**RECORD EXCERPTS**
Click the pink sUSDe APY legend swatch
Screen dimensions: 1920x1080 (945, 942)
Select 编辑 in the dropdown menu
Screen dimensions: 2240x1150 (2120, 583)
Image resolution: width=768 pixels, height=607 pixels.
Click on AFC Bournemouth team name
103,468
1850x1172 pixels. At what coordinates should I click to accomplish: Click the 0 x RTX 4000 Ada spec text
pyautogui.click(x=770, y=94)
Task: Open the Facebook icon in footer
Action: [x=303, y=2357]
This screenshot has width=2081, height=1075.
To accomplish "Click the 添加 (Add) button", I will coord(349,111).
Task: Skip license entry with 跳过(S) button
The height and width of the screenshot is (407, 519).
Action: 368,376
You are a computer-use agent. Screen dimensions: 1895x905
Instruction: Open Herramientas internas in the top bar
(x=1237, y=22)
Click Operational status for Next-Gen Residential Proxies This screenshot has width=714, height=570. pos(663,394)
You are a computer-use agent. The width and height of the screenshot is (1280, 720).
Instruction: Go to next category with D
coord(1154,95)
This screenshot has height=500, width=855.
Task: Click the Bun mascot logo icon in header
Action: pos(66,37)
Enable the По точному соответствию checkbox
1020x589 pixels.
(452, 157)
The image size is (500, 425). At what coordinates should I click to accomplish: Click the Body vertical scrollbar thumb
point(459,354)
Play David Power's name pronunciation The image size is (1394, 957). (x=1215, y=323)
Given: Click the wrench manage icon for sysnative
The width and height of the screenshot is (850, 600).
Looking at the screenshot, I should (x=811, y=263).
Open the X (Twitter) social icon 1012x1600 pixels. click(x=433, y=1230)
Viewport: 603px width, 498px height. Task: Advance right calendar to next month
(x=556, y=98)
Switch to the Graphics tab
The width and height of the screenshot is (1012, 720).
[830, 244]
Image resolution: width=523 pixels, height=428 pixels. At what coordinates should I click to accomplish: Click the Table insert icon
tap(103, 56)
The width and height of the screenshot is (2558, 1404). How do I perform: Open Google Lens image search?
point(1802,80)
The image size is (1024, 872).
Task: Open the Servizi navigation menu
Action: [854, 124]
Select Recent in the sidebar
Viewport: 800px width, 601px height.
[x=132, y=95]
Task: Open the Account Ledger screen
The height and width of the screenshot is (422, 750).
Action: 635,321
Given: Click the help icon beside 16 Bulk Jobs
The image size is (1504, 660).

**AIM OF THE EXERCISE**
Transcribe all of the records above exactly as they appear, line for line.

**RESULT OF THE EXERCISE**
Click the pink sUSDe APY legend swatch
Screen dimensions: 1920x1080 (945, 942)
Select 编辑 in the dropdown menu
Screen dimensions: 2240x1150 (2120, 583)
Image resolution: width=768 pixels, height=607 pixels.
Click on AFC Bournemouth team name
103,468
1850x1172 pixels. At what coordinates should I click to accomplish: Click the 0 x RTX 4000 Ada spec text
pyautogui.click(x=770, y=94)
Task: Open the Facebook icon in footer
Action: [x=303, y=2357]
This screenshot has width=2081, height=1075.
To accomplish "Click the 添加 (Add) button", I will coord(349,111).
Task: Skip license entry with 跳过(S) button
The height and width of the screenshot is (407, 519).
Action: 368,376
You are a computer-use agent. Screen dimensions: 1895x905
Instruction: Open Herramientas internas in the top bar
(x=1237, y=22)
Click Operational status for Next-Gen Residential Proxies This screenshot has width=714, height=570. pos(663,394)
You are a computer-use agent. The width and height of the screenshot is (1280, 720).
Instruction: Go to next category with D
coord(1154,95)
This screenshot has height=500, width=855.
Task: Click the Bun mascot logo icon in header
Action: pos(66,37)
Enable the По точному соответствию checkbox
1020x589 pixels.
(452, 157)
The image size is (500, 425). At what coordinates should I click to accomplish: Click the Body vertical scrollbar thumb
point(459,354)
Play David Power's name pronunciation The image size is (1394, 957). (x=1215, y=323)
Given: Click the wrench manage icon for sysnative
The width and height of the screenshot is (850, 600).
Looking at the screenshot, I should (x=811, y=263).
Open the X (Twitter) social icon 1012x1600 pixels. click(x=433, y=1230)
Viewport: 603px width, 498px height. Task: Advance right calendar to next month
(x=556, y=98)
Switch to the Graphics tab
The width and height of the screenshot is (1012, 720).
[830, 244]
Image resolution: width=523 pixels, height=428 pixels. At what coordinates should I click to accomplish: Click the Table insert icon
tap(103, 56)
The width and height of the screenshot is (2558, 1404). How do I perform: Open Google Lens image search?
point(1802,80)
The image size is (1024, 872).
Task: Open the Servizi navigation menu
Action: [854, 124]
Select Recent in the sidebar
Viewport: 800px width, 601px height.
[x=132, y=95]
Task: Open the Account Ledger screen
The height and width of the screenshot is (422, 750).
Action: 635,321
Given: Click the help icon beside 16 Bulk Jobs
The image size is (1504, 660).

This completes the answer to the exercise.